Saturday, June 27, 2009

The Python Platform

Update: I believe that the example for this essay on Python as an incompatible platform is incorrect. The bug report that I submitted was updated 3 months later to indicate that I'd read the documentation wrong. I think the core point here is still valid. There's a lot of "not invented here" applied to the UNIX and Linux conventions in Python, but I chose a bad example, and for that I should apologize to the Python community. I like Python. I like programming in Python. I don't want to make it sound like I'm dismissing the language, here, just a particular trope in the community.

When Java came out, I remember the promise that it would be the write-once-run-anywhere language. It was supposed to free programmers from the need to tie their code to a platform, and instead they could simply write it.
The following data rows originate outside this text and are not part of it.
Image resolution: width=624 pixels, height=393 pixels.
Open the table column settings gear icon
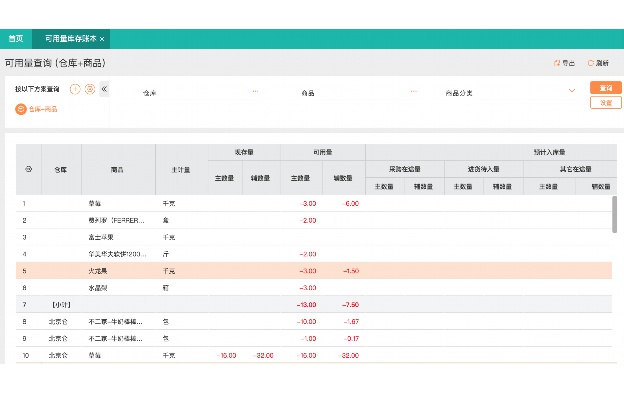pyautogui.click(x=29, y=169)
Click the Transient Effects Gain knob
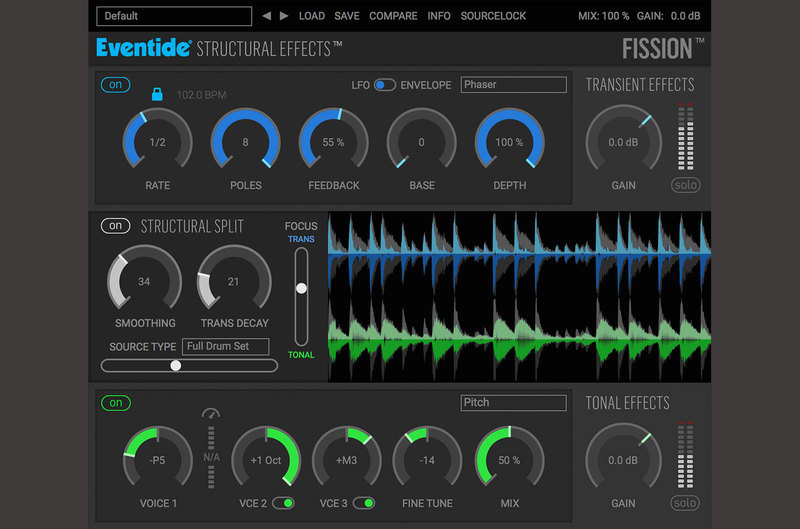The image size is (800, 529). [x=622, y=142]
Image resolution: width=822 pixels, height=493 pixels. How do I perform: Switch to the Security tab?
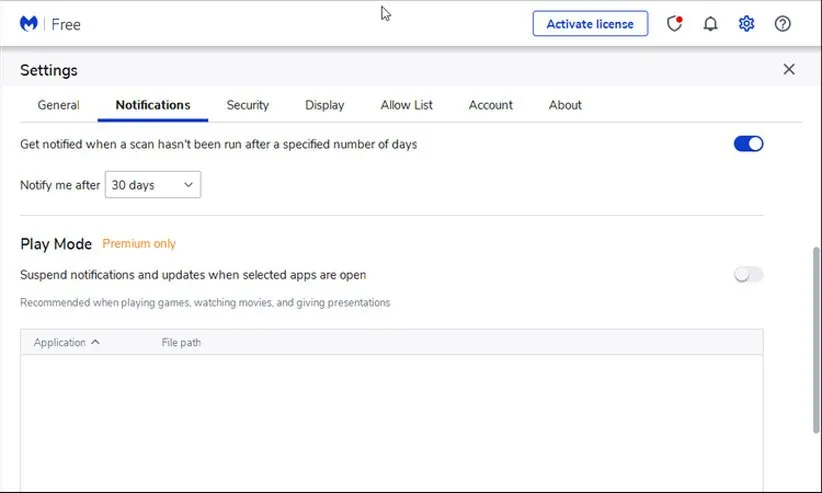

This never really happened. Instead, what we got was the Java (or more accurately the JVM) platform. It wasn't really a great platform as these things go, and for a short time that confused me. I wasn't sure why the smart people at Sun would be unable to create a decent platform on which to write generic code.

Then it came to me... It was Windows. You see, Sun had a pretty decent little operating system called Solaris (né SunOS), but Java was supposed to work everywhere, so at a minimum, it would have to accommodate the world's most popular desktop platform at the time (and still, though it has less market share now): Microsoft Windows. Windows has its own ideas about how a system should manage users, permissions, networking and a host of other things that programs want to interact with, so Java couldn't allow the same code to run everywhere while exposing the powerful semantics of the Solaris operating system. More broadly, it couldn't expose those core Solaris semantics that came from its Unix heritage, embodied in the POSIX standards. These standards are what make C, C++, Perl and many other language's standard libraries so powerful, and because of that power they are also widely portable. So useful are these standards that they have molded operating system after operating system, all based to some extent on Unix. Today this includes Linux, MacOS and a plethora of lesser-known systems, all of which have important niches in various industries such as HP/UX and AIX.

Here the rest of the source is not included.